Work order » Please copy, word for word, the line holding "Expand the Accounts dropdown menu" and each line that follows it through the end of the entries, omitting any pictures.

BEGIN Excerpted records

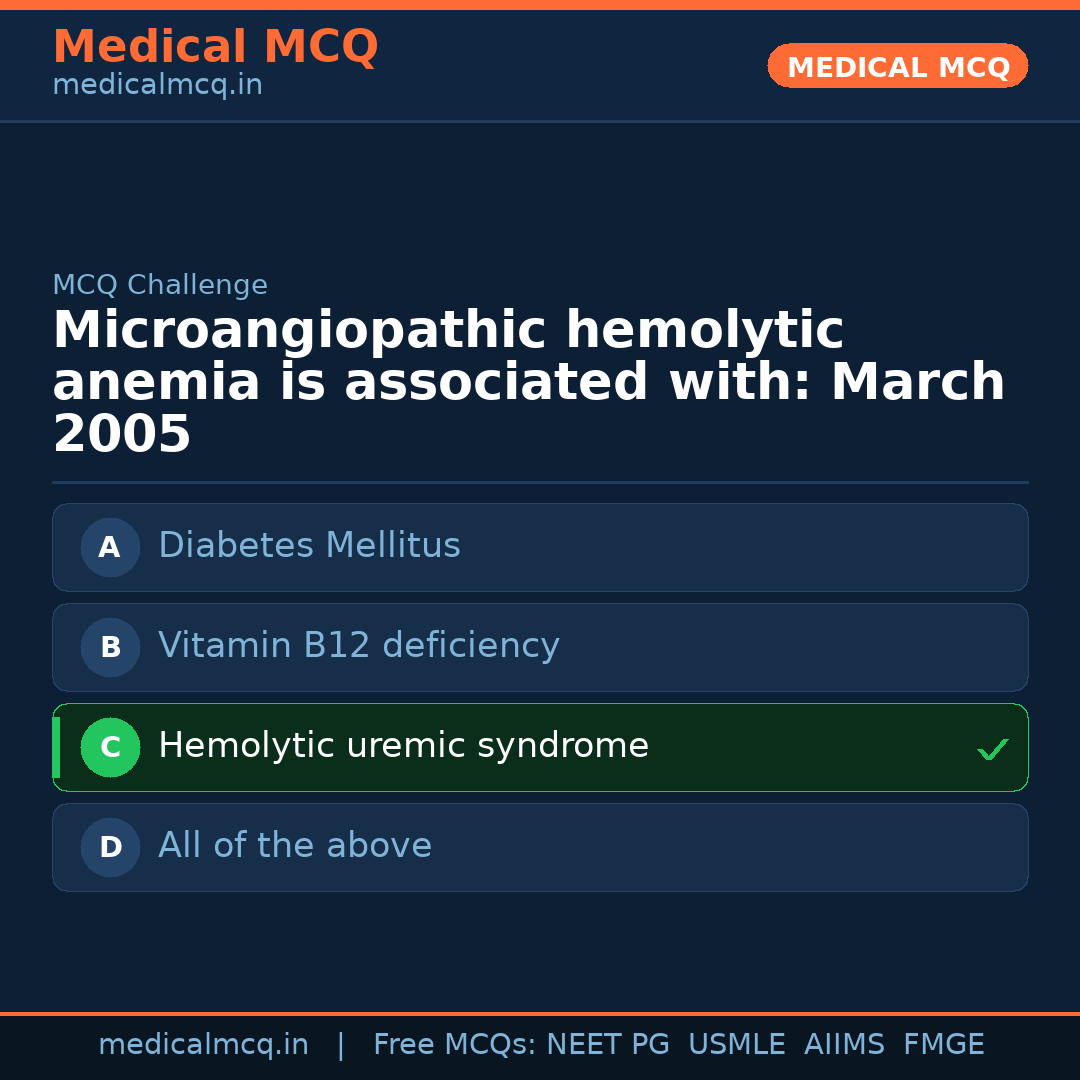
Task: Click the MCQ Challenge label
Action: click(x=160, y=286)

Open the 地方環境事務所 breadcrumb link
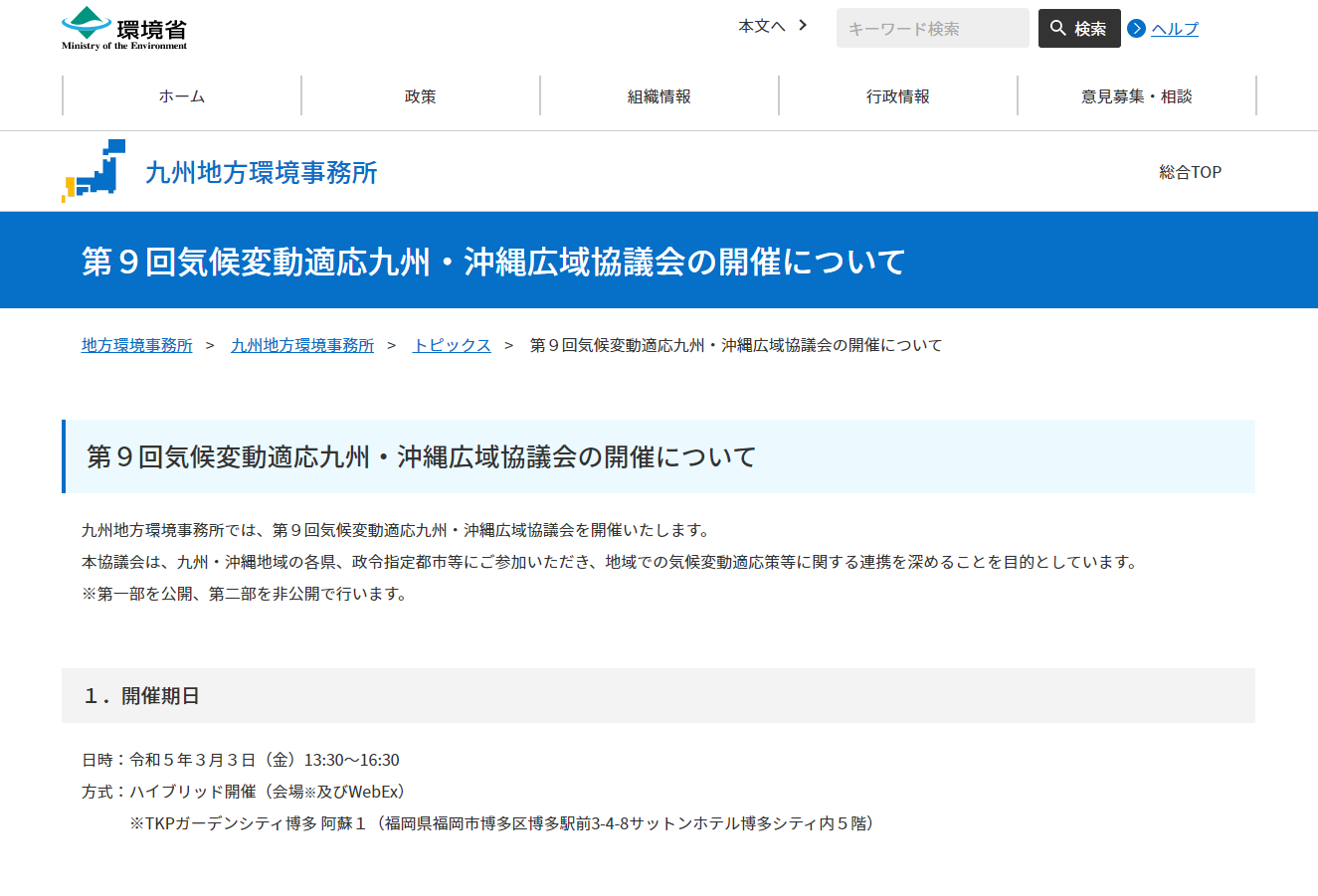click(x=136, y=344)
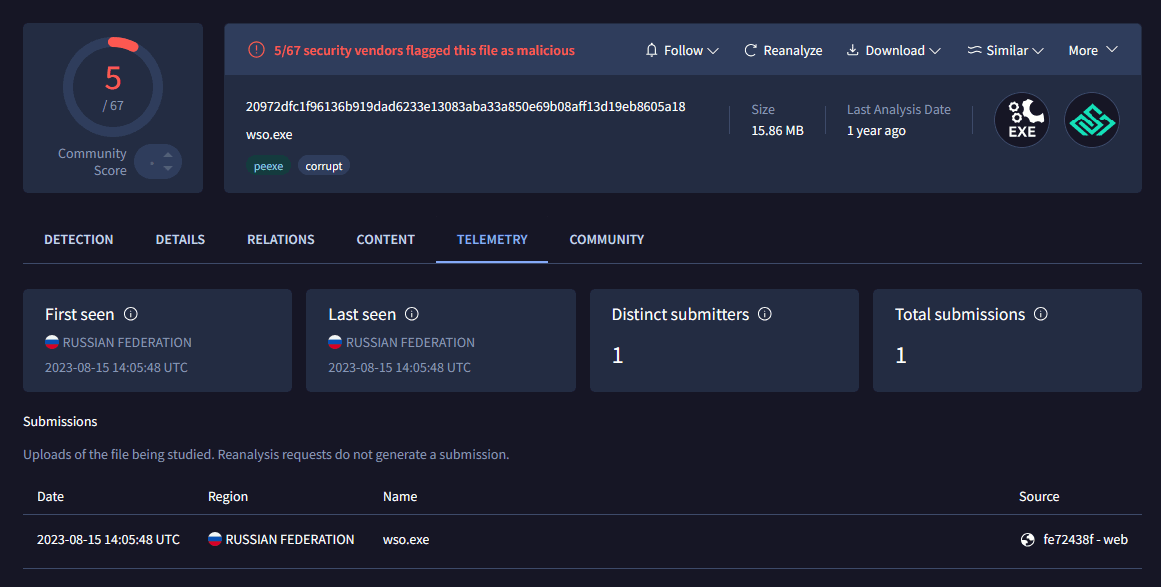Select the SHA-256 file hash text
This screenshot has width=1161, height=587.
click(x=465, y=107)
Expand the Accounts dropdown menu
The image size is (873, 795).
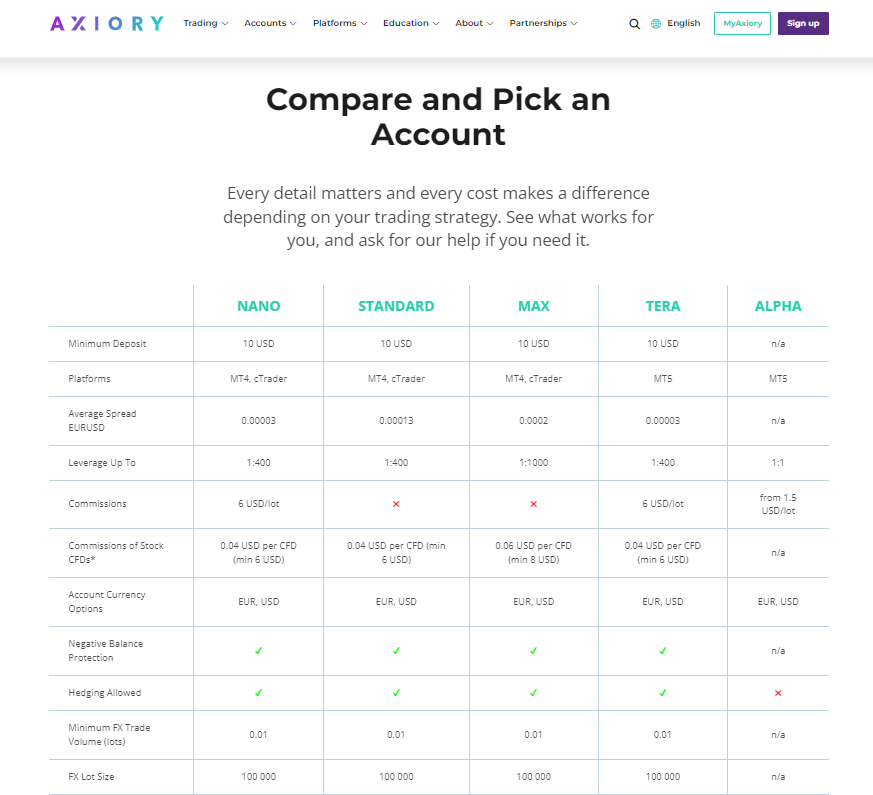270,23
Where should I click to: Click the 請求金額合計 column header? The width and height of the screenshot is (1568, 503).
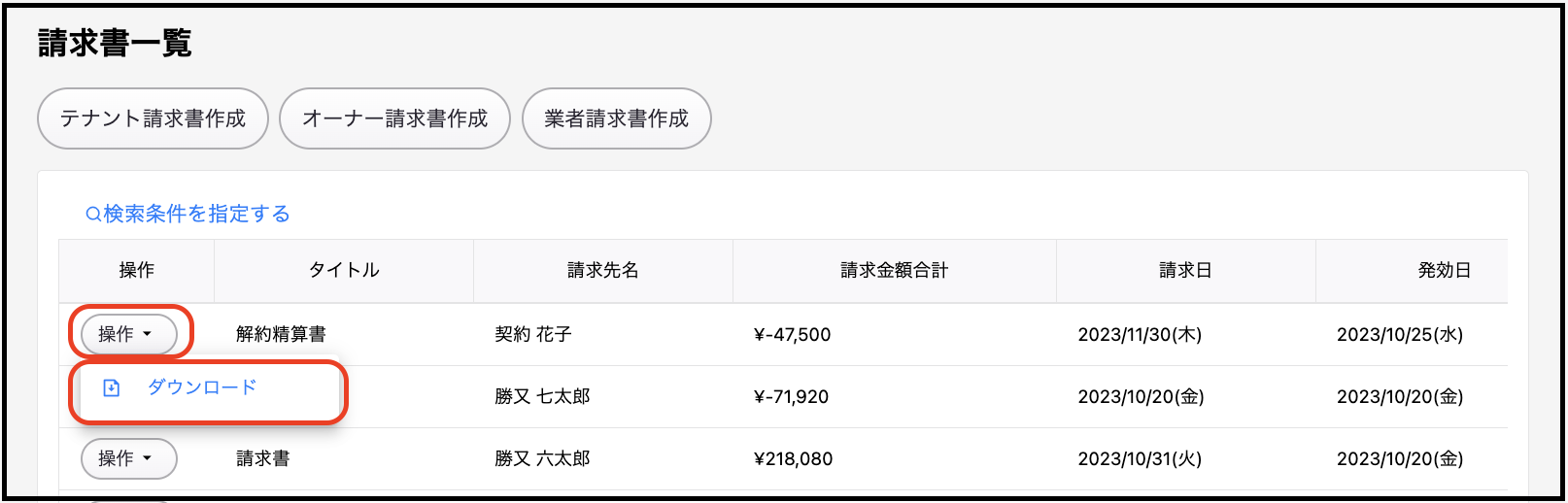[895, 271]
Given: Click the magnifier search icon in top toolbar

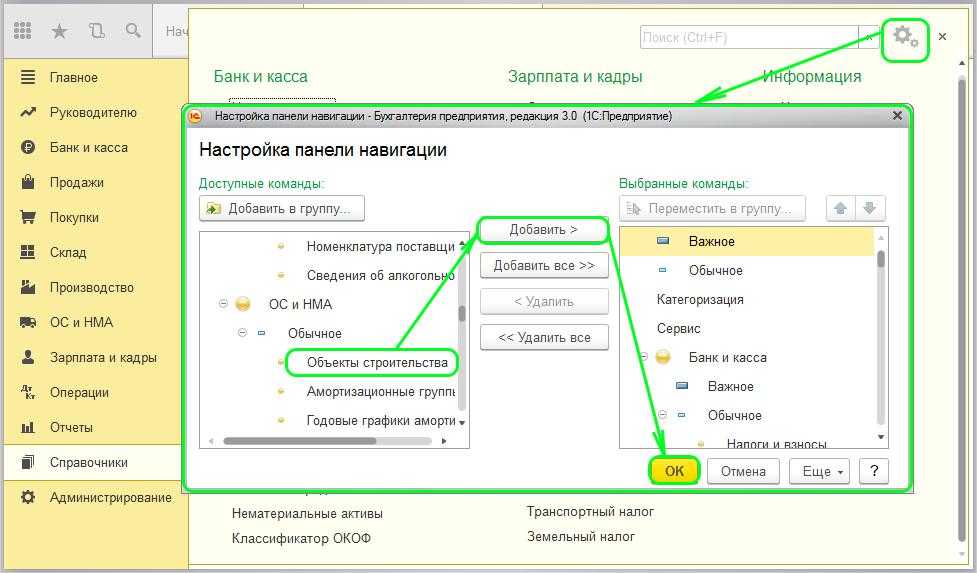Looking at the screenshot, I should point(133,31).
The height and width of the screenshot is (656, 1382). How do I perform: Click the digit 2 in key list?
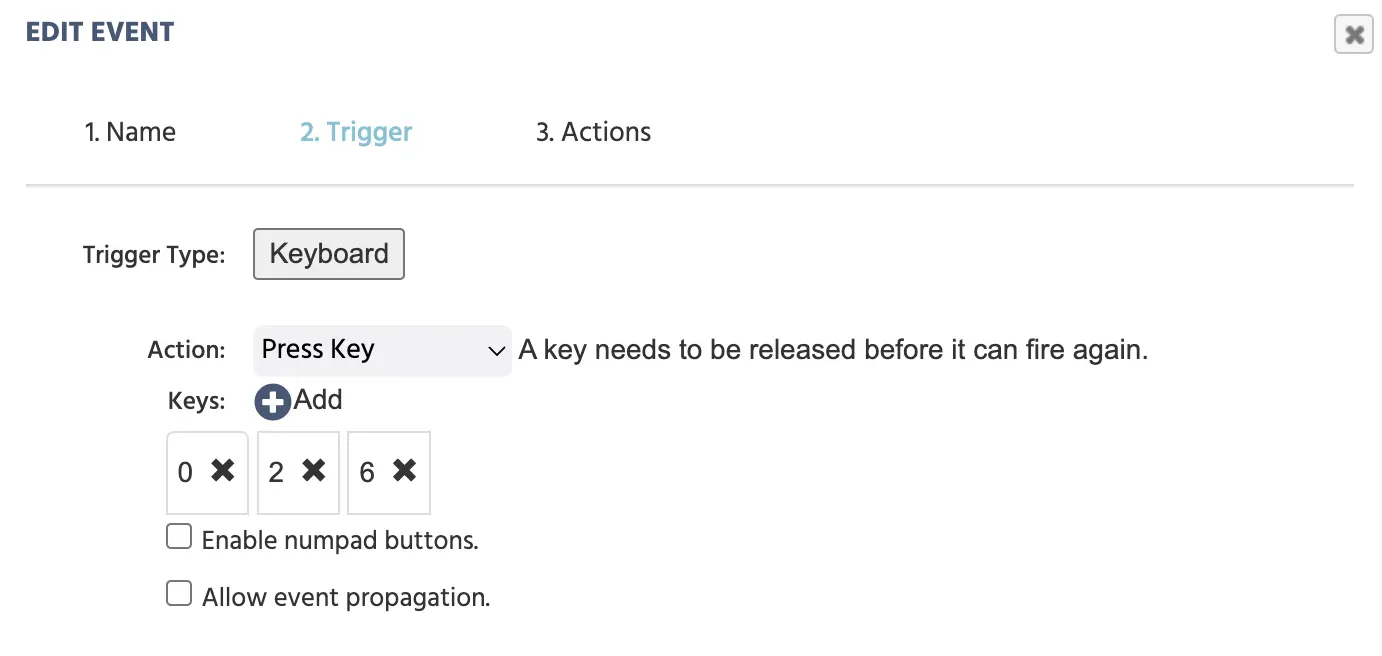pos(276,472)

END Excerpted records

Exercise response »
Expand the Accounts dropdown menu
The image size is (873, 795).
270,23
Where should I click to: Click the 請求金額合計 column header? The width and height of the screenshot is (1568, 503).
[895, 271]
Given: Click the magnifier search icon in top toolbar

Looking at the screenshot, I should point(133,31).
The height and width of the screenshot is (656, 1382). How do I perform: Click the digit 2 in key list?
pos(276,472)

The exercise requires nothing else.